+++ DATA EXCERPTS +++
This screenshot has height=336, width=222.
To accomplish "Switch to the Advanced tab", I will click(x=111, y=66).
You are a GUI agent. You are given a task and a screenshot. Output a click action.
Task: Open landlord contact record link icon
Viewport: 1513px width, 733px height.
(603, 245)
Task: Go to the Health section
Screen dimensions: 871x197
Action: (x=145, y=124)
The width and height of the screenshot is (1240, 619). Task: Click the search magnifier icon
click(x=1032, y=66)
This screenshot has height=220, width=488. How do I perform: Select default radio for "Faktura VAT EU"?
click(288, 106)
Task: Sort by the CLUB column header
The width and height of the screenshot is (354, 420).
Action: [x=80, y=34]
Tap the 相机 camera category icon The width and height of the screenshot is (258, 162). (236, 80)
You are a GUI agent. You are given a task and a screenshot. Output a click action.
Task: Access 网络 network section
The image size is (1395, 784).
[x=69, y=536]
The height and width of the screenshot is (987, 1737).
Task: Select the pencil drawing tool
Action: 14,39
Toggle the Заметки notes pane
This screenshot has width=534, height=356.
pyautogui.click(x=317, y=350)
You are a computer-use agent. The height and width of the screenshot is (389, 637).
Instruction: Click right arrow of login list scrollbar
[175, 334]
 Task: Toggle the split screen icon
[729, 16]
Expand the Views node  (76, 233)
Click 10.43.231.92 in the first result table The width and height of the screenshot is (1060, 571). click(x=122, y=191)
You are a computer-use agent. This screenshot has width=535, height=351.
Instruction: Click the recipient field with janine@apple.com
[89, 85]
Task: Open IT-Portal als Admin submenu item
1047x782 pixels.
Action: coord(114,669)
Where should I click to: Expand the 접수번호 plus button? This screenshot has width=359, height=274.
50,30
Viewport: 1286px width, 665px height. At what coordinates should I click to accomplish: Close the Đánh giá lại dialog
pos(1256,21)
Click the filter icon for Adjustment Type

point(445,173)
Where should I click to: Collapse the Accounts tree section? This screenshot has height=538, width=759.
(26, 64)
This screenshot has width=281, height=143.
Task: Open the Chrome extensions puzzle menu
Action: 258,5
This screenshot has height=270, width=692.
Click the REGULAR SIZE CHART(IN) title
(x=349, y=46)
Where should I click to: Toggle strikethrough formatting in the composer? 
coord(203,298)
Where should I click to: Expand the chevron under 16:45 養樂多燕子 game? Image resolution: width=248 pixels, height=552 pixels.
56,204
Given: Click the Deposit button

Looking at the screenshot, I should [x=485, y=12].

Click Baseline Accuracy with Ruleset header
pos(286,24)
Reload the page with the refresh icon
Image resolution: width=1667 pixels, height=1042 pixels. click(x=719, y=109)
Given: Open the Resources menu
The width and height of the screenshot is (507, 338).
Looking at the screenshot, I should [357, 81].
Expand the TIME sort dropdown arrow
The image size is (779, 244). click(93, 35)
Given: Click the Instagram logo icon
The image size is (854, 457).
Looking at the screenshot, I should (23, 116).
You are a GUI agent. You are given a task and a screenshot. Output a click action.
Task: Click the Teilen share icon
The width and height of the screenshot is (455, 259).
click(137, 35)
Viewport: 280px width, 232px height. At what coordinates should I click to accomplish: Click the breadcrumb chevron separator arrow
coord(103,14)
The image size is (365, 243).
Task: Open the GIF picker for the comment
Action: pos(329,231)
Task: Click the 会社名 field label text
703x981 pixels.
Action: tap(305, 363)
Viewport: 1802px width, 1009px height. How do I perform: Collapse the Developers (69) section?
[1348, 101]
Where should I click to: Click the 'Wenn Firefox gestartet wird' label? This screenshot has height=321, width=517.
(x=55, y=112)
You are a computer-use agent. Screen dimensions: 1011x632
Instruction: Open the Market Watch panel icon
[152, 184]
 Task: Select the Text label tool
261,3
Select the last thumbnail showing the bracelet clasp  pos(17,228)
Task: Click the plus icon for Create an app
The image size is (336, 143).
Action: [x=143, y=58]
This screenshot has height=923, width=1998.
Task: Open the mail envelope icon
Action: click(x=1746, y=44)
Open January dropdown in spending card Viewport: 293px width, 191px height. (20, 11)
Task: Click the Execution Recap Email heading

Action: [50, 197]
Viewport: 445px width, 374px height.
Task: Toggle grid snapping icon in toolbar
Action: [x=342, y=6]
+++
* _WHAT YOU WILL DO_
Return every line of the material above exactly.

* _ANSWER TO THE PROBLEM_
This screenshot has height=336, width=222.
To accomplish "Switch to the Advanced tab", I will click(x=111, y=66).
You are a GUI agent. You are given a task and a screenshot. Output a click action.
Task: Open landlord contact record link icon
Viewport: 1513px width, 733px height.
(603, 245)
Task: Go to the Health section
Screen dimensions: 871x197
Action: (x=145, y=124)
The width and height of the screenshot is (1240, 619). Task: Click the search magnifier icon
click(x=1032, y=66)
This screenshot has height=220, width=488. How do I perform: Select default radio for "Faktura VAT EU"?
click(288, 106)
Task: Sort by the CLUB column header
The width and height of the screenshot is (354, 420).
Action: [x=80, y=34]
Tap the 相机 camera category icon The width and height of the screenshot is (258, 162). (236, 80)
You are a GUI agent. You are given a task and a screenshot. Output a click action.
Task: Access 网络 network section
The image size is (1395, 784).
[x=69, y=536]
The height and width of the screenshot is (987, 1737).
Task: Select the pencil drawing tool
Action: 14,39
Toggle the Заметки notes pane
This screenshot has width=534, height=356.
pyautogui.click(x=317, y=350)
You are a computer-use agent. The height and width of the screenshot is (389, 637).
Instruction: Click right arrow of login list scrollbar
[175, 334]
 Task: Toggle the split screen icon
[729, 16]
Expand the Views node  (76, 233)
Click 10.43.231.92 in the first result table The width and height of the screenshot is (1060, 571). click(x=122, y=191)
You are a computer-use agent. This screenshot has width=535, height=351.
Instruction: Click the recipient field with janine@apple.com
[89, 85]
Task: Open IT-Portal als Admin submenu item
1047x782 pixels.
Action: coord(114,669)
Where should I click to: Expand the 접수번호 plus button? This screenshot has width=359, height=274.
50,30
Viewport: 1286px width, 665px height. At what coordinates should I click to accomplish: Close the Đánh giá lại dialog
pos(1256,21)
Click the filter icon for Adjustment Type

point(445,173)
Where should I click to: Collapse the Accounts tree section? This screenshot has height=538, width=759.
(26, 64)
This screenshot has width=281, height=143.
Task: Open the Chrome extensions puzzle menu
Action: 258,5
This screenshot has height=270, width=692.
Click the REGULAR SIZE CHART(IN) title
(x=349, y=46)
Where should I click to: Toggle strikethrough formatting in the composer? 
coord(203,298)
Where should I click to: Expand the chevron under 16:45 養樂多燕子 game? Image resolution: width=248 pixels, height=552 pixels.
56,204
Given: Click the Deposit button

Looking at the screenshot, I should [x=485, y=12].

Click Baseline Accuracy with Ruleset header
pos(286,24)
Reload the page with the refresh icon
Image resolution: width=1667 pixels, height=1042 pixels. click(x=719, y=109)
Given: Open the Resources menu
The width and height of the screenshot is (507, 338).
Looking at the screenshot, I should [357, 81].
Expand the TIME sort dropdown arrow
The image size is (779, 244). click(93, 35)
Given: Click the Instagram logo icon
The image size is (854, 457).
Looking at the screenshot, I should (23, 116).
You are a GUI agent. You are given a task and a screenshot. Output a click action.
Task: Click the Teilen share icon
The width and height of the screenshot is (455, 259).
click(137, 35)
Viewport: 280px width, 232px height. At what coordinates should I click to accomplish: Click the breadcrumb chevron separator arrow
coord(103,14)
The image size is (365, 243).
Task: Open the GIF picker for the comment
Action: pos(329,231)
Task: Click the 会社名 field label text
703x981 pixels.
Action: tap(305, 363)
Viewport: 1802px width, 1009px height. How do I perform: Collapse the Developers (69) section?
[1348, 101]
Where should I click to: Click the 'Wenn Firefox gestartet wird' label? This screenshot has height=321, width=517.
(x=55, y=112)
You are a computer-use agent. Screen dimensions: 1011x632
Instruction: Open the Market Watch panel icon
[152, 184]
 Task: Select the Text label tool
261,3
Select the last thumbnail showing the bracelet clasp  pos(17,228)
Task: Click the plus icon for Create an app
The image size is (336, 143).
Action: [x=143, y=58]
This screenshot has height=923, width=1998.
Task: Open the mail envelope icon
Action: click(x=1746, y=44)
Open January dropdown in spending card Viewport: 293px width, 191px height. (20, 11)
Task: Click the Execution Recap Email heading

Action: [50, 197]
Viewport: 445px width, 374px height.
Task: Toggle grid snapping icon in toolbar
Action: [x=342, y=6]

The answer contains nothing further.